→ **Your task**
Where the line containing "You are a computer-use agent." appears in the entries below, start there and print only that line and every line after it, exactly, through the end, excluding pictures.

START The records

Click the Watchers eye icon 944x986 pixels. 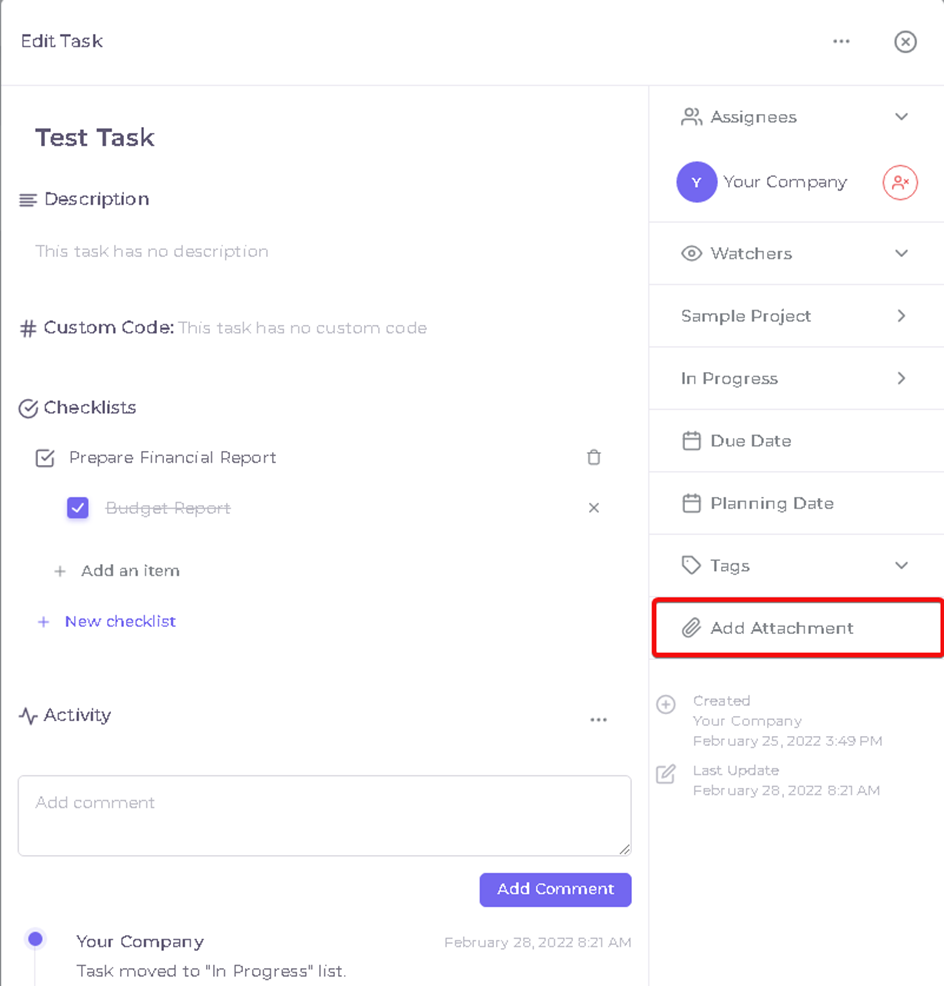pos(691,253)
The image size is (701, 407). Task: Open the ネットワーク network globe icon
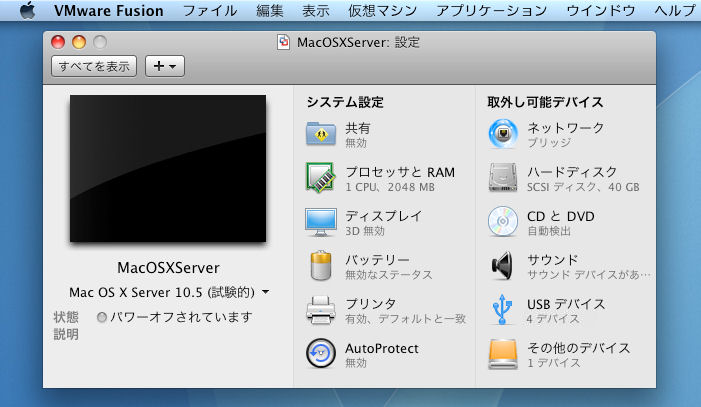pos(503,134)
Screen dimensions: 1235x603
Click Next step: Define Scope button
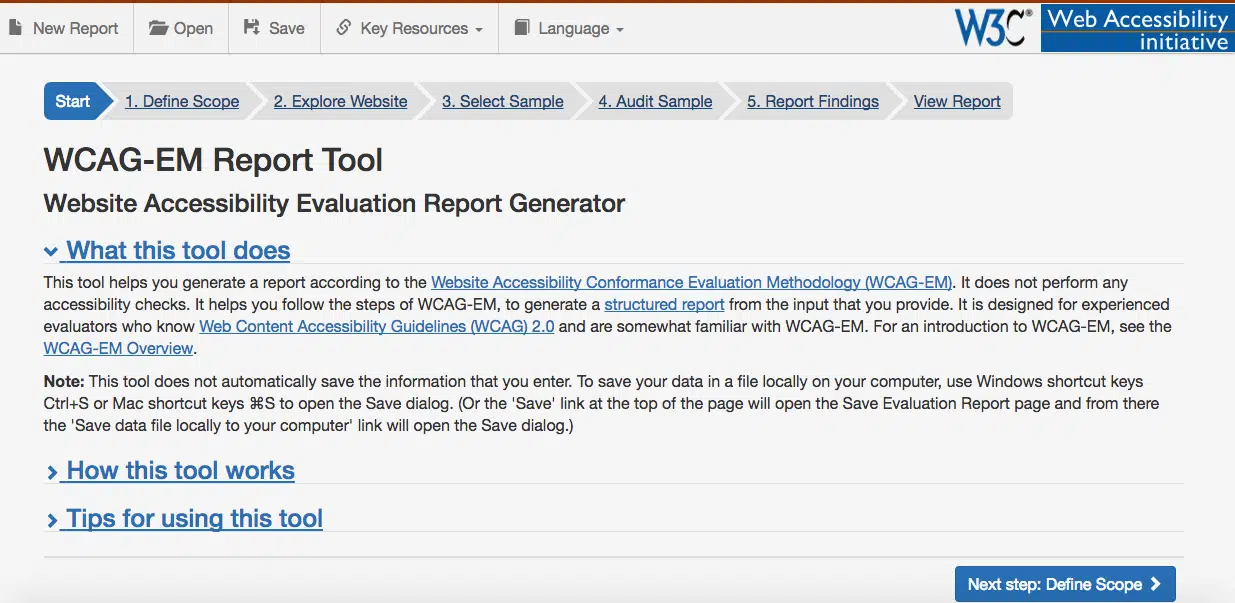click(x=1064, y=584)
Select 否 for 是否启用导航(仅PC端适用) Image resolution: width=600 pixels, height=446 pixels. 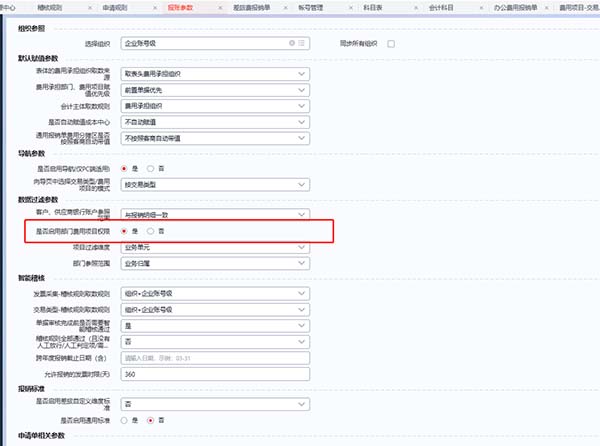pyautogui.click(x=150, y=169)
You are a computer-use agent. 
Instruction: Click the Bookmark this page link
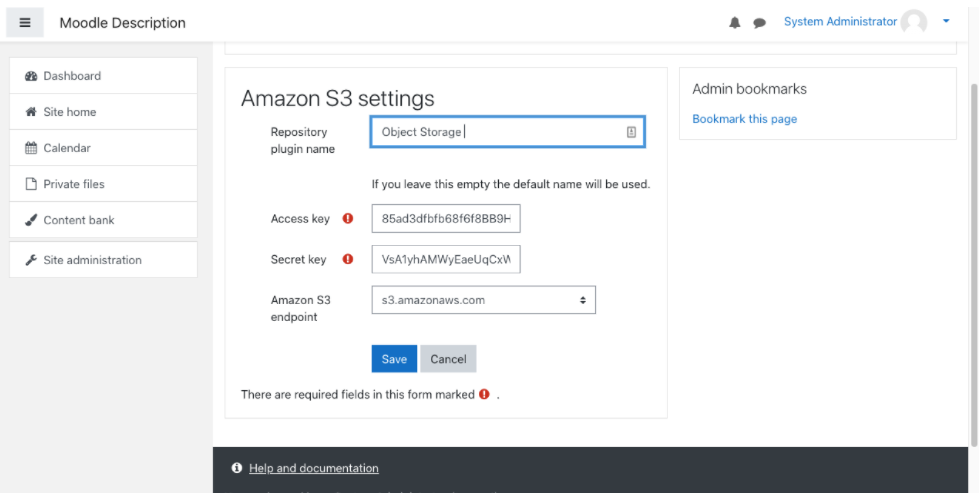[744, 119]

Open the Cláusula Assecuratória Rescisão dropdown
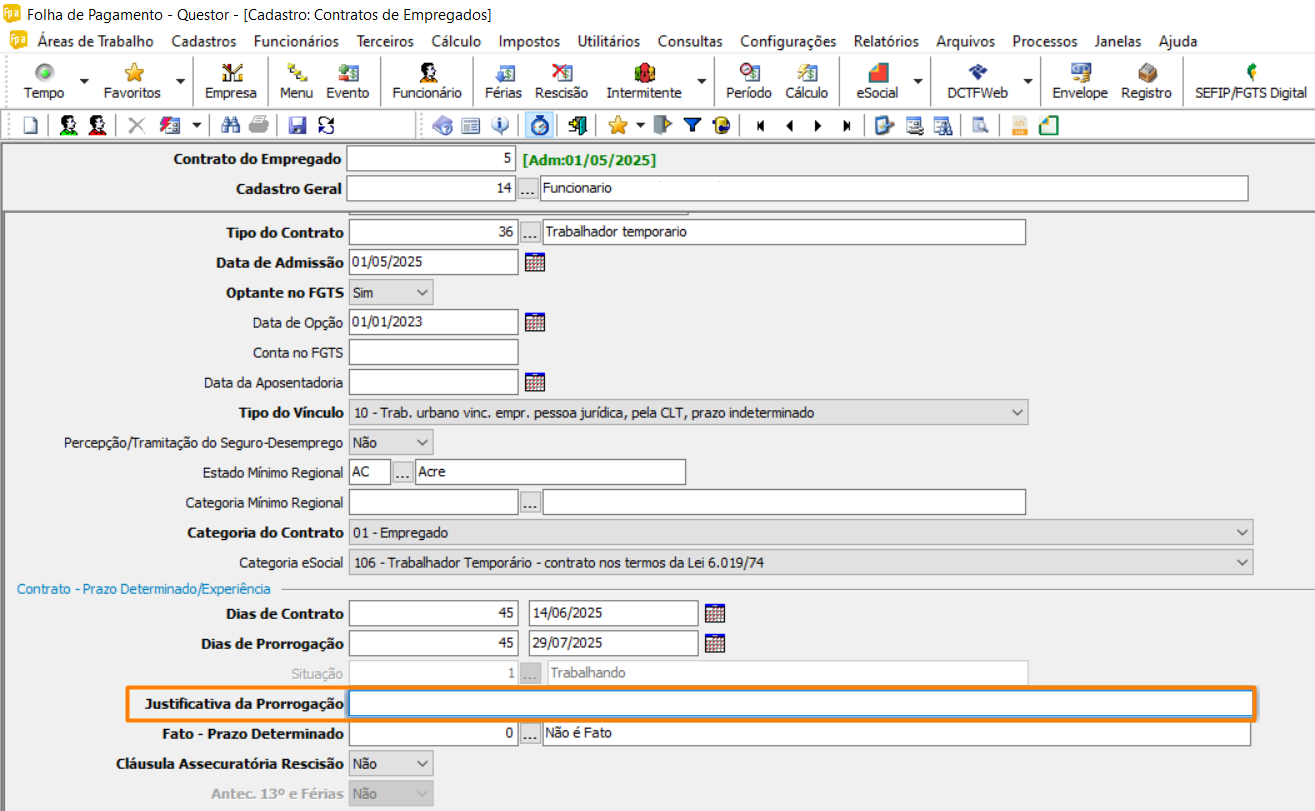click(x=422, y=764)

END The records

→ **Response below**
You are a computer-use agent. 
Instruction: Click the Bookmark this page link
[744, 119]

Open the Cláusula Assecuratória Rescisão dropdown
click(x=422, y=764)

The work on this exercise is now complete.